Hybrid - Weight: 12lb Angler: Fred Duncan Date: Dec. 22, 1992 

White bass - Weight: 5 pd. 1 oz. Angler: Jm Hobbins Date: June 16, 1971 

Shoal Bass - 5lbs 5 oz. Angler: Peter T Thliveros Date: Dec. 1, 1994 

White Crappie - Weight: 3lb. 2oz. Angler: Bill Fretwell Date: April 17, 1991 

Black Crappie - Weight: 3lb. 5oz. Angler: Chris Williams Date: October 6, 2006 

Yellow Perch - Weight: 1pd. 8oz. Angler: Jeff Howard Date: Feb 2, 1990 

Rainbow Trout - Weight: 8pd. 5 oz. Angler: Charlie Hobbs Sr. Date: 1970 

Shellcracker - Weight: 1pd. 5ozs. Angler: Russ Toole Date: June 13, 2002 

Flathead Catfish - Weight: 14pds. Angler: Danny Handley Date: May 17, 2008 

Brown Trout - Weight: 4pds. Angler: Tim Wyatt  Date: April 24, 2004


----------



## shoalbass (Mar 19, 2009)

bilgerat said:


> Lake lanier records>
> http://www.lakelanierguide.com/fishingrecords.htm
> 
> Striped Bass - Weight: 46 lbs. Angler: Roger Snipes
> ...


And you guessed it, all the fish above were caught on the BB BOOOOMMMM!


----------



## T-Boy (Mar 19, 2009)

bilgerat said:


> Lake lanier records>
> http://www.lakelanierguide.com/fishingrecords.htm
> 
> Striped Bass - Weight: 46 lbs. Angler: Roger Snipes
> ...




Dang went to Lanier Wednesday and just missed the Spotted Bass lake record by 6 pounds. So close !!!

Thanks good info.


----------



## Dead Eye Eddy (Apr 2, 2009)

I should have the flathead record if it ever gets certified.  I caught a 31 lb 4 oz flathead on a crappie jig 5/28/08.  I'm talking with the folks at GON now trying to get it certified.


----------



## WildcatHunter (Apr 2, 2009)

31 lbs 4 oz on a crappie jig.. OMG... i wanna see that


----------



## Paul Parsons (Apr 2, 2009)

Dead Eye Eddy said:


> I should have the flathead record if it ever gets certified.  I caught a 31 lb 4 oz flathead on a crappie jig 5/28/08.  I'm talking with the folks at GON now trying to get it certified.

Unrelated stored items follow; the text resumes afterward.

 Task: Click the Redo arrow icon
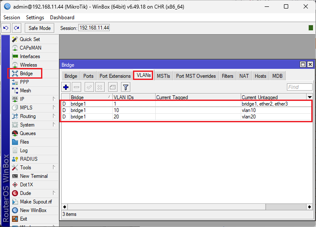point(16,28)
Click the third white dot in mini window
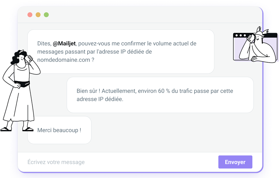Image resolution: width=279 pixels, height=178 pixels. coord(245,35)
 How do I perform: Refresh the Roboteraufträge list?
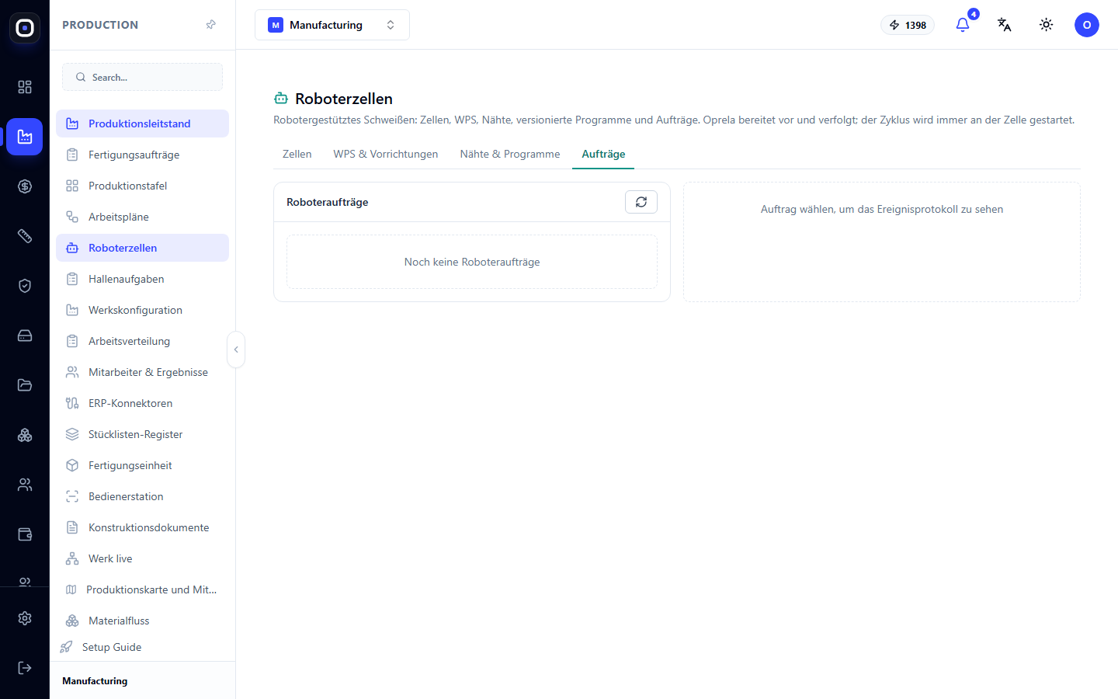click(641, 202)
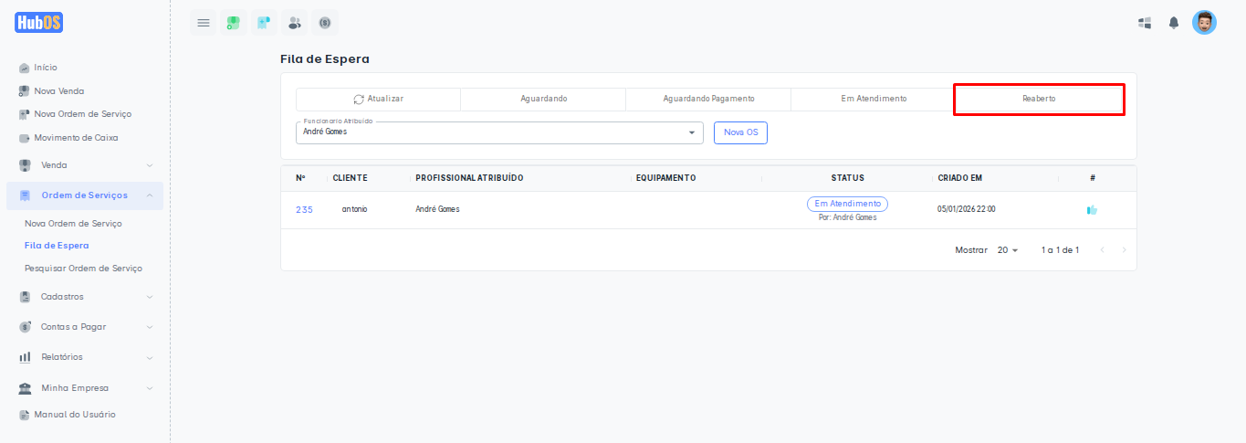Viewport: 1246px width, 443px height.
Task: Select the Aguardando Pagamento filter tab
Action: [708, 99]
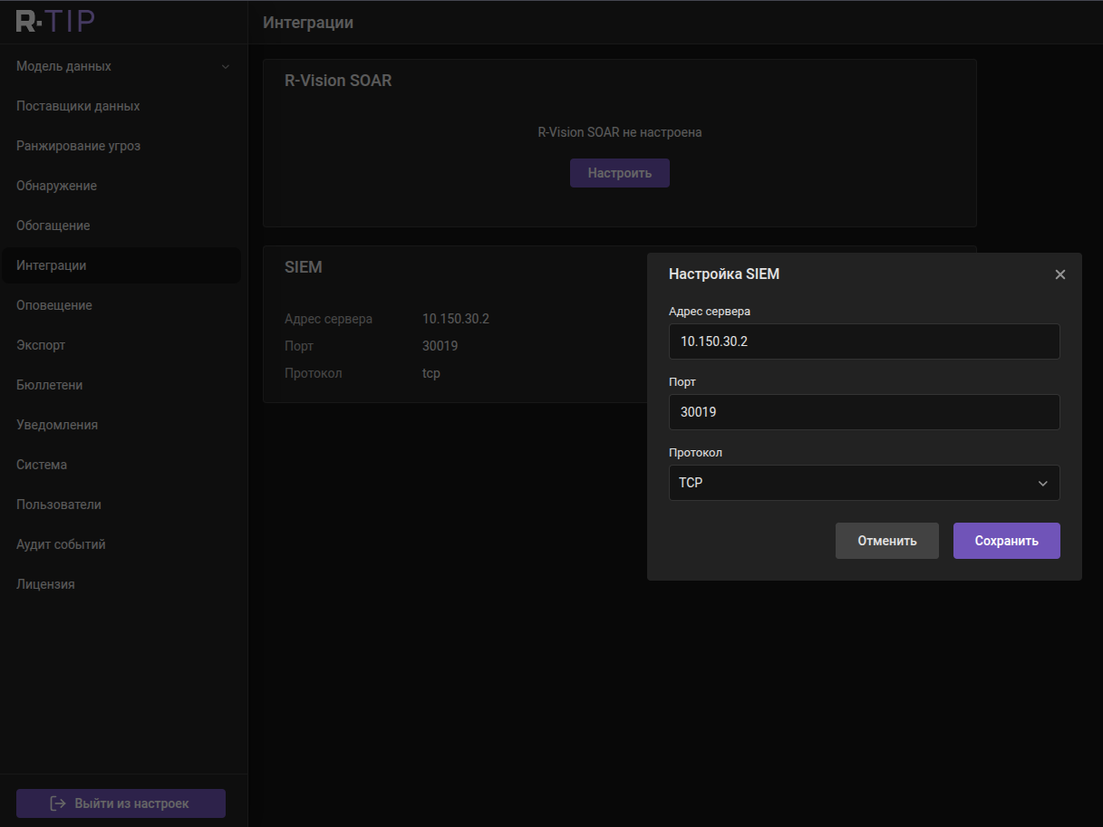Click the R-TIP logo

coord(54,20)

What kind of jig? A little bitty boom?


----------



## t bird (Apr 2, 2009)

I see ol Peter T holds the shoalie record up there!! Never noticed that!


----------



## j_seph (Apr 2, 2009)

Dead Eye Eddy said:


> I should have the flathead record if it ever gets certified. I caught a 31 lb 4 oz flathead on a crappie jig 5/28/08. I'm talking with the folks at GON now trying to get it certified.


 Lets see it, did you get it certified when you got it weighed and photos?


----------



## j_seph (Apr 2, 2009)

Got it but I think your scales need new batteries
http://forum.gon.com/showthread.php?t=204591&highlight=flathead
I wouldn't put that fish over 20lbs


----------